• Requirements
Update the entries from the line containing "Screen dimensions: 1148x593" down to the end, replacing "info icon" with "help icon" and leaving everything else unchanged. Omit the pictures from your answer.

• Input
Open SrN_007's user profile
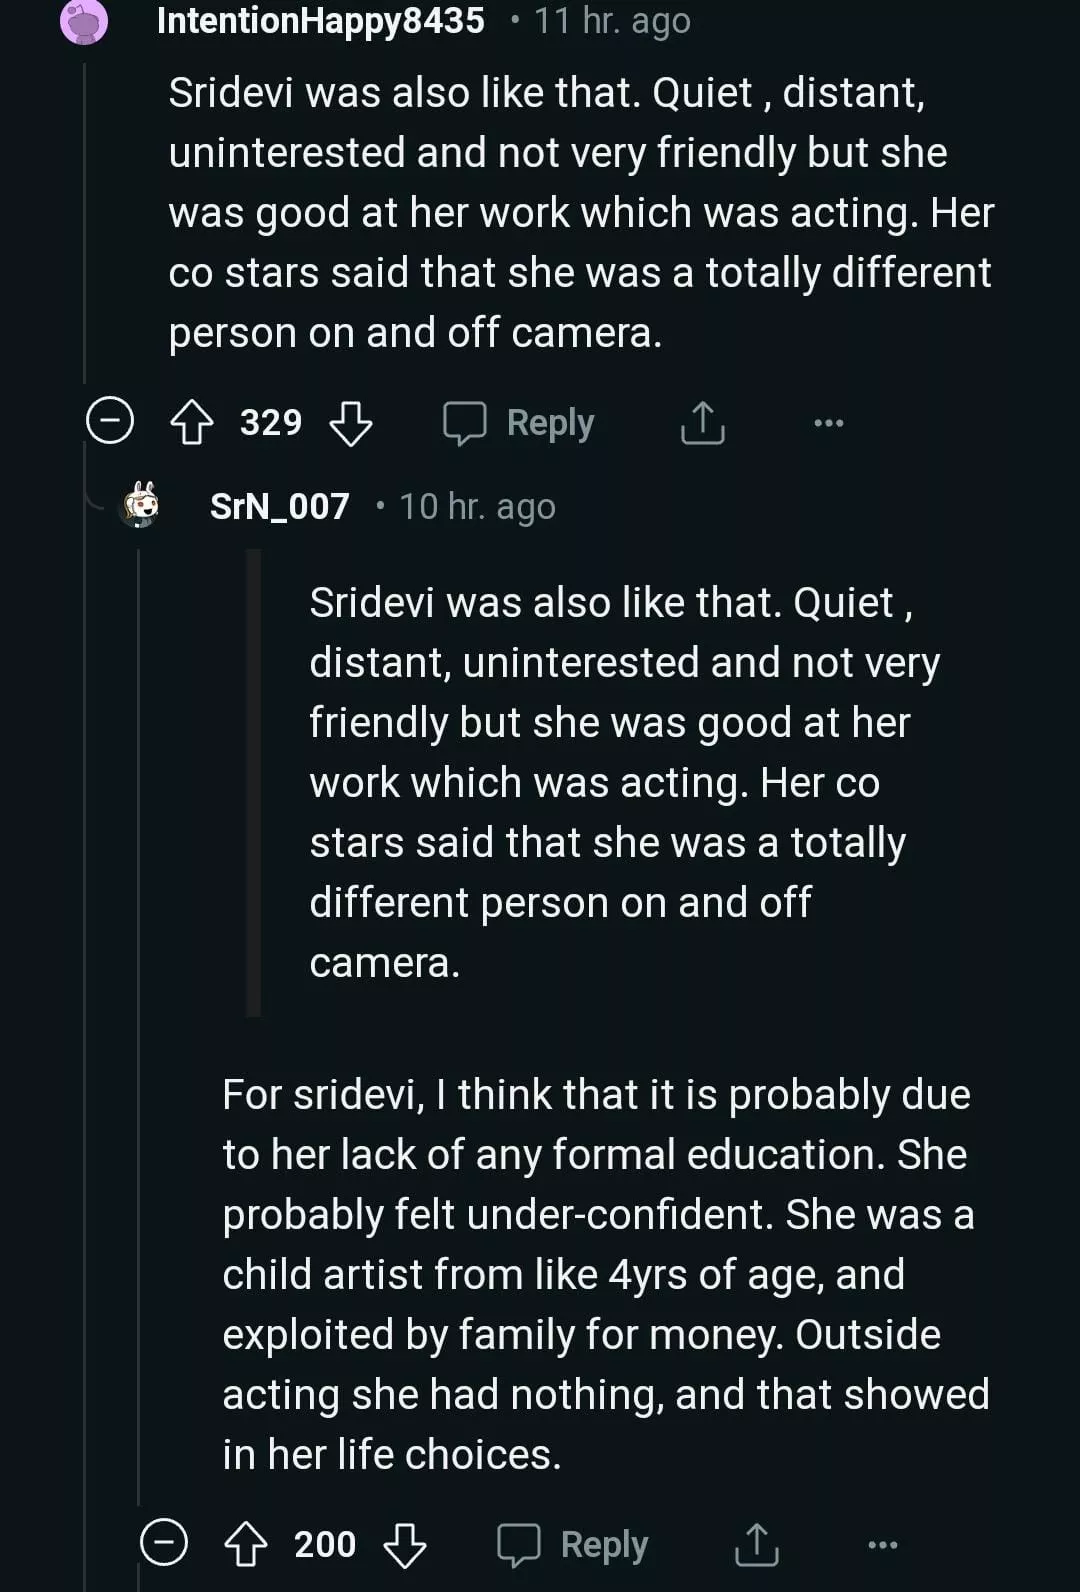1080x1592 pixels. click(x=279, y=507)
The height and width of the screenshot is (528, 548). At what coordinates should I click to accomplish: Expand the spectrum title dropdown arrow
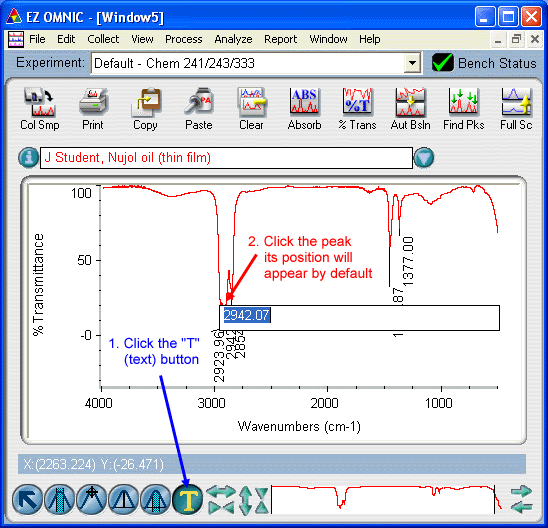(424, 158)
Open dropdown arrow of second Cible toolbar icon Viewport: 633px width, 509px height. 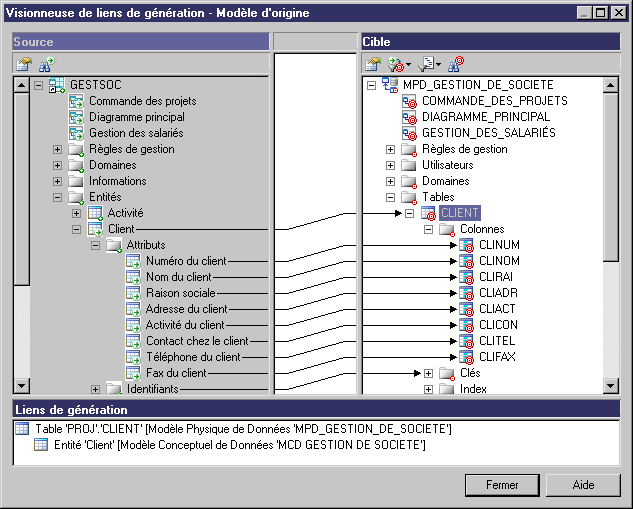pos(409,64)
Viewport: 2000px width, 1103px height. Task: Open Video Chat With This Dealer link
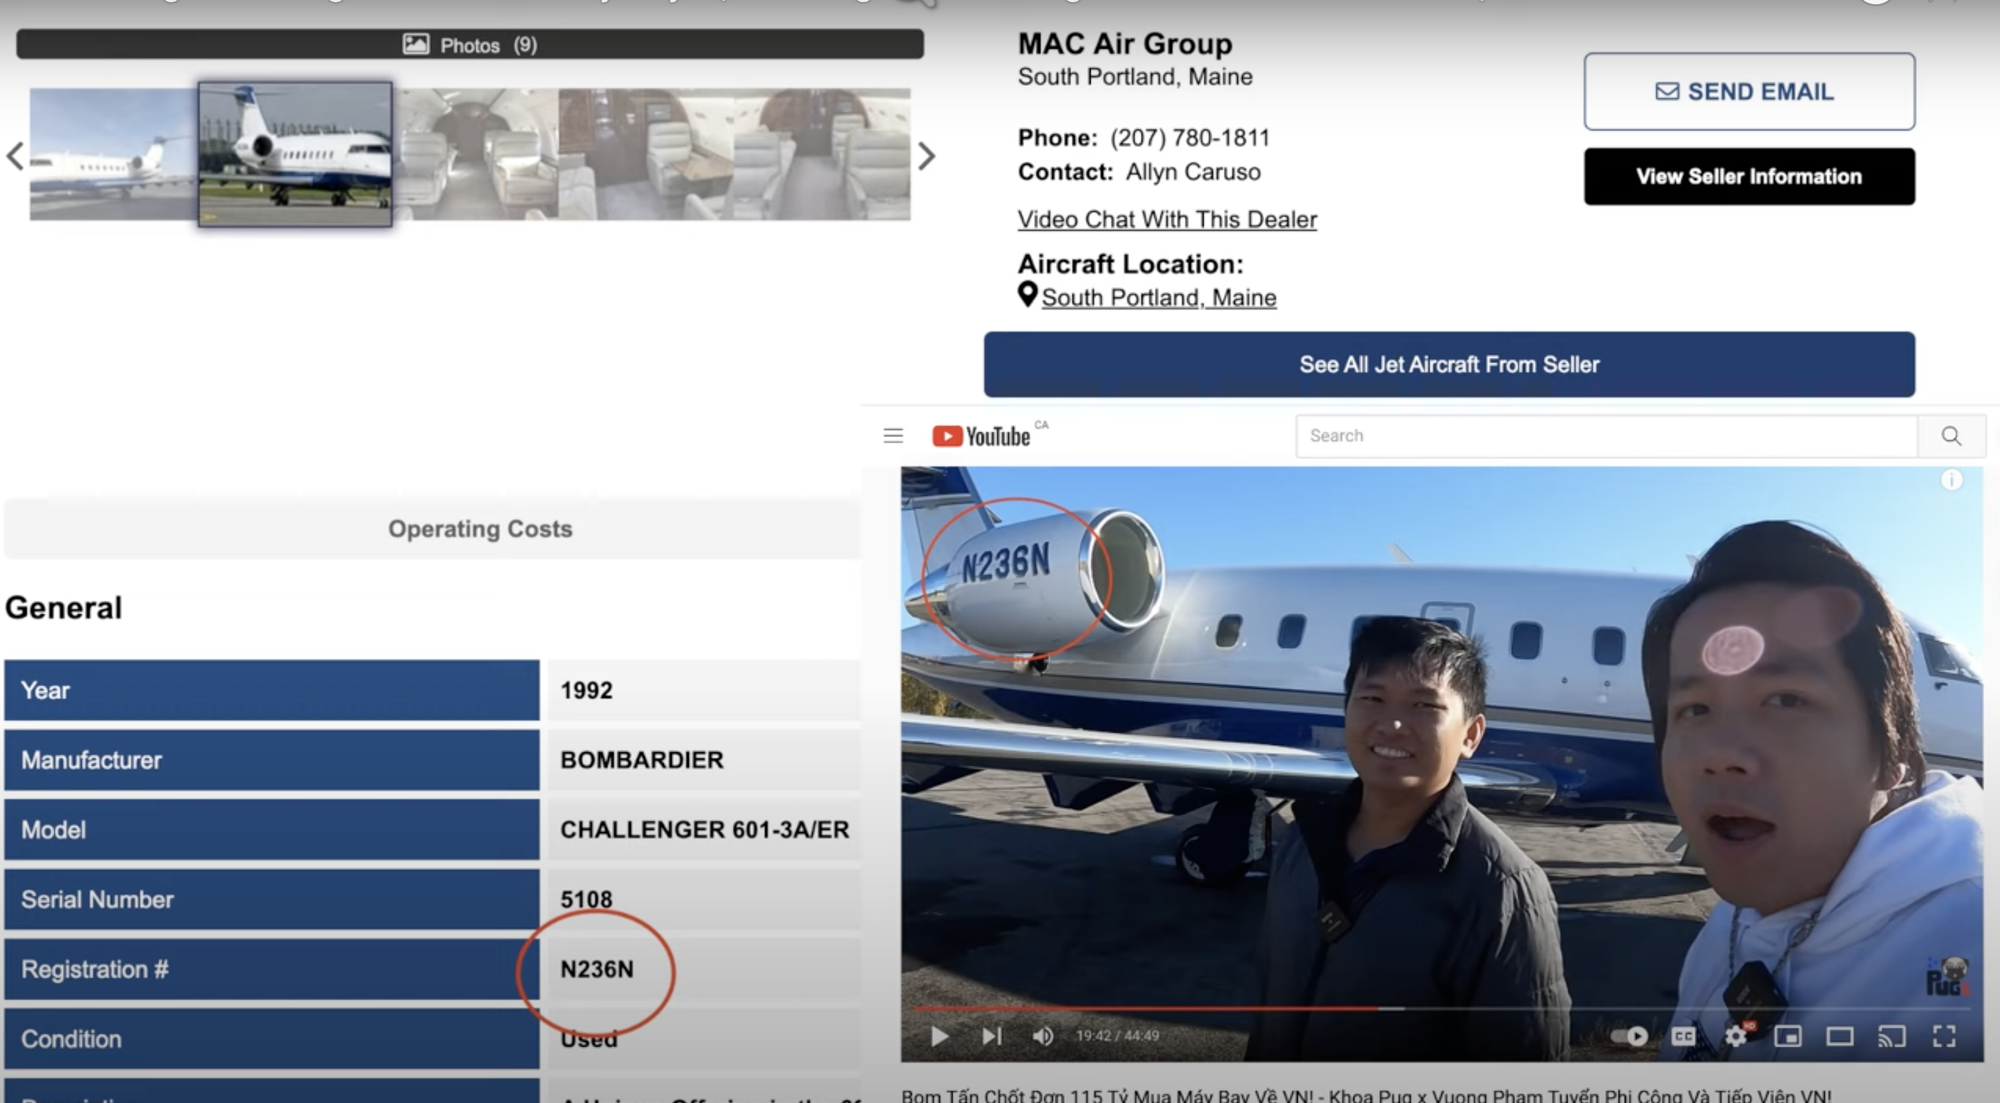tap(1166, 219)
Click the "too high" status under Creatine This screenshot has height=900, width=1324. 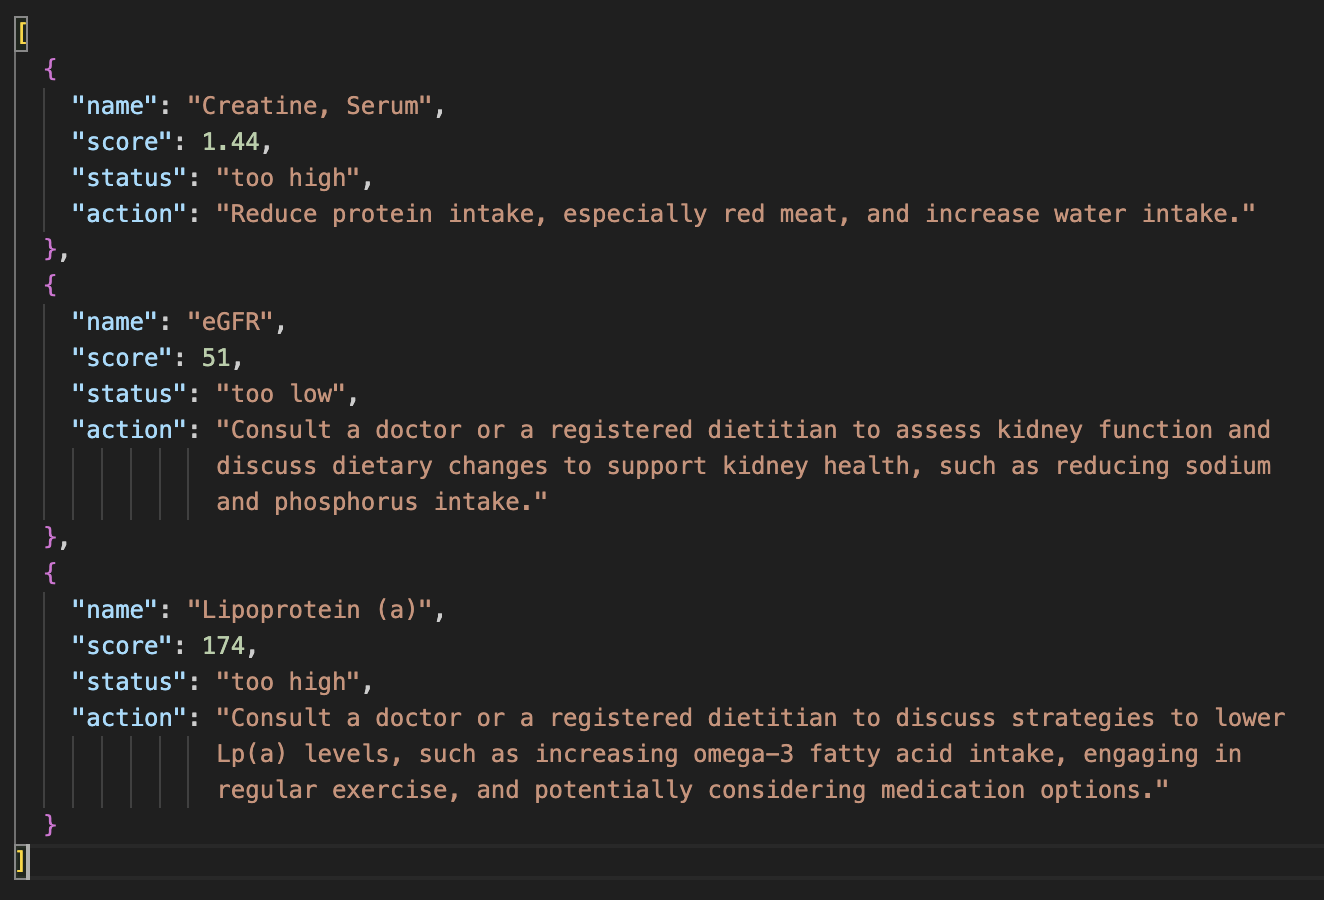pos(288,178)
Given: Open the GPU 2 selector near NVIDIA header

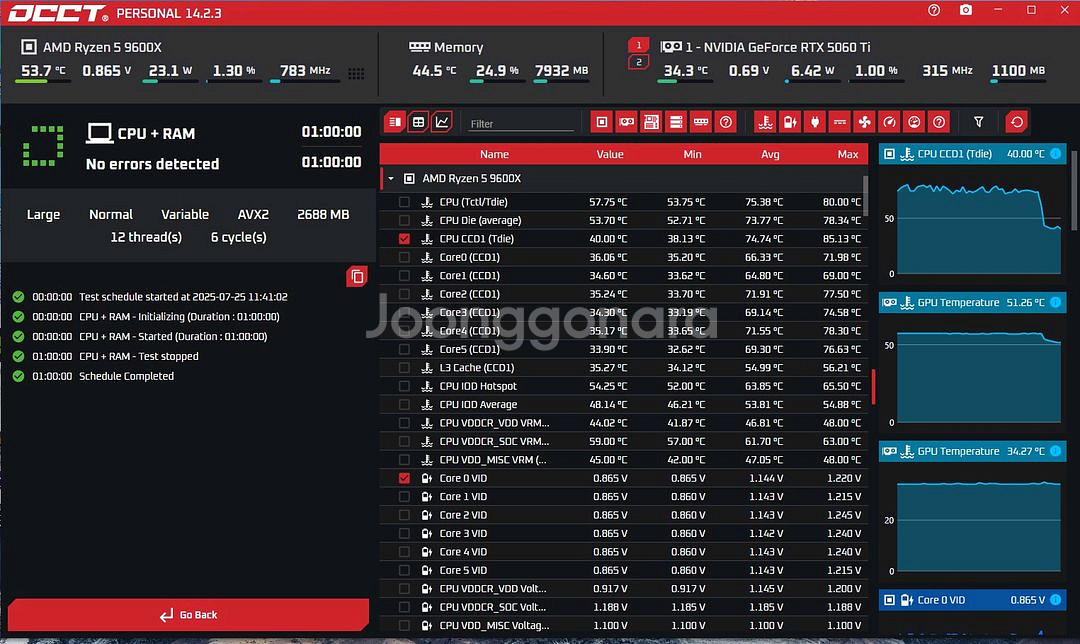Looking at the screenshot, I should [x=638, y=58].
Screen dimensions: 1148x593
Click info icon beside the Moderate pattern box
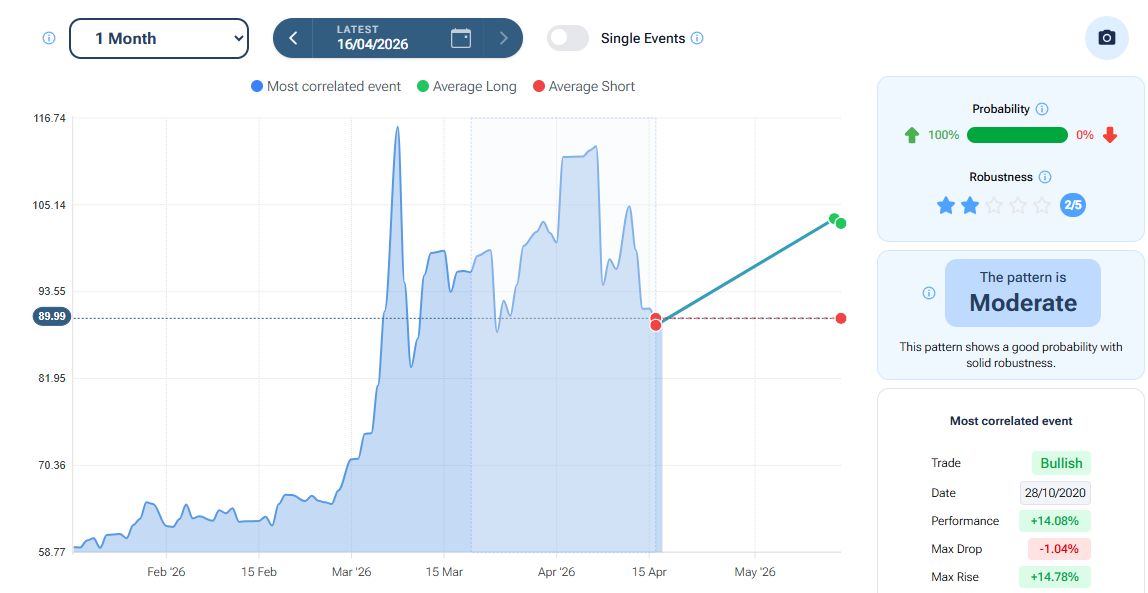(x=928, y=293)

• Task response
Screen dimensions: 1148x593
Click help icon beside the Moderate pattern box
(x=928, y=293)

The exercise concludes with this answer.